2009/01/22

Live Forever: Elizabeth Peyton

Walker Art Center
February 14 - June 14, 2009
Target Gallery

A vanguard voice in the return to narrative figuration in contemporary painting and a brilliant colorist with a razor-sharp graphic sense, Elizabeth Peyton creates small, jewel-like portraits that capture an artistic zeitgeist using a visual vocabulary that could only have been produced in late 20thcentury urban America. Peyton was among a handful of artists to develop a peculiar hybrid of realism and conceptualism. Although her paintings have clear debts to 19th-century French modernist painting from Gros to Manet, these masters have been processed through an intimate understanding of David Hockney, Alex Katz, and above all, Andy Warhol. Like Warhol, Peyton's art is, at a certain level, at the service of the culture it captures. Her paintings are enormously seductive in form and content, and they frankly flaunt their celebration of the shallow aesthetics of youth, fame, and fashion. They are also testaments to a deeper passion for beauty in all its forms—from the elevated to the banal.

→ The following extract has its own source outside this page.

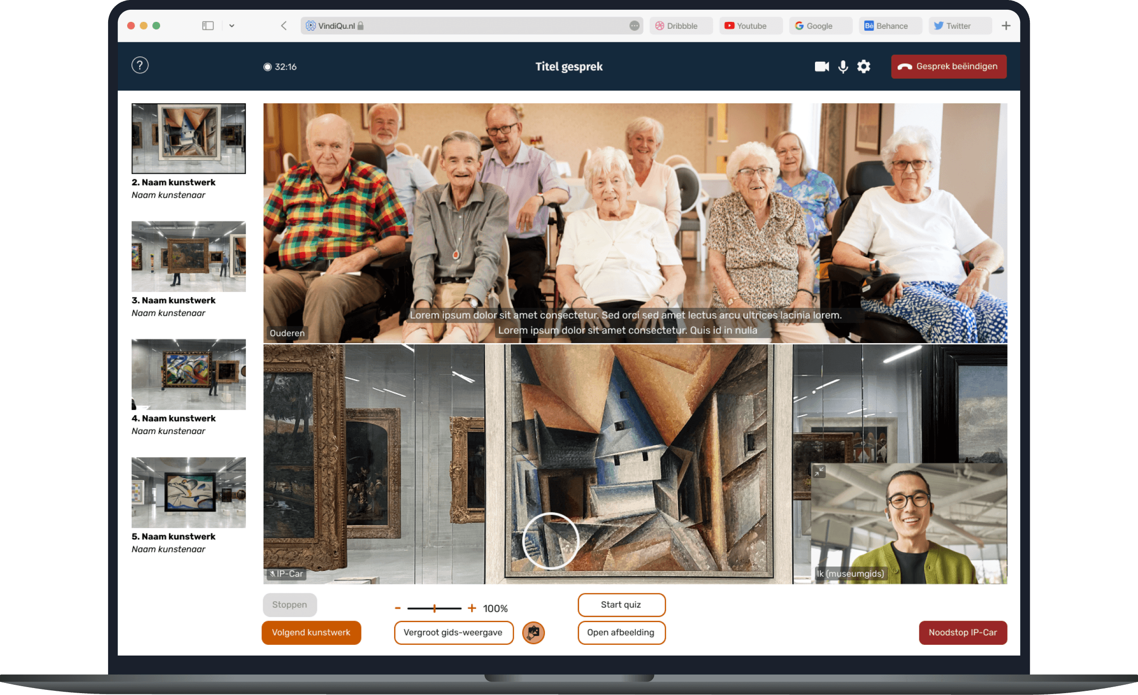
Task: Click the browser sidebar toggle icon
Action: (208, 26)
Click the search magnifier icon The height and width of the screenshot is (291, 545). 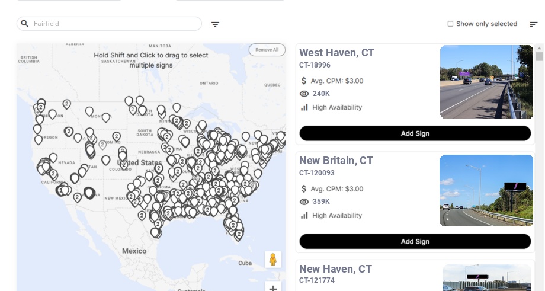[x=25, y=24]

This first comprehensive survey of the artist’s paintings examines Peyton's mature work over the past 15 years. Beginning in 1994 with her small-scale paintings of rock idols like Sid Vicious and Kurt Cobain, the exhibition is organized by series—of individual subjects like well-known contemporary artists and historical figures; motifs, including pose and props; and broad thematic categories such as music and fashion. Like a novel, Peyton's oeuvre can be read in chapters, each of which features portraits of friends, family, personal heroes, and fleeting passions. The exhibition offers a visual biography of the artist while creating a snapshot of the popular culture of the past decade.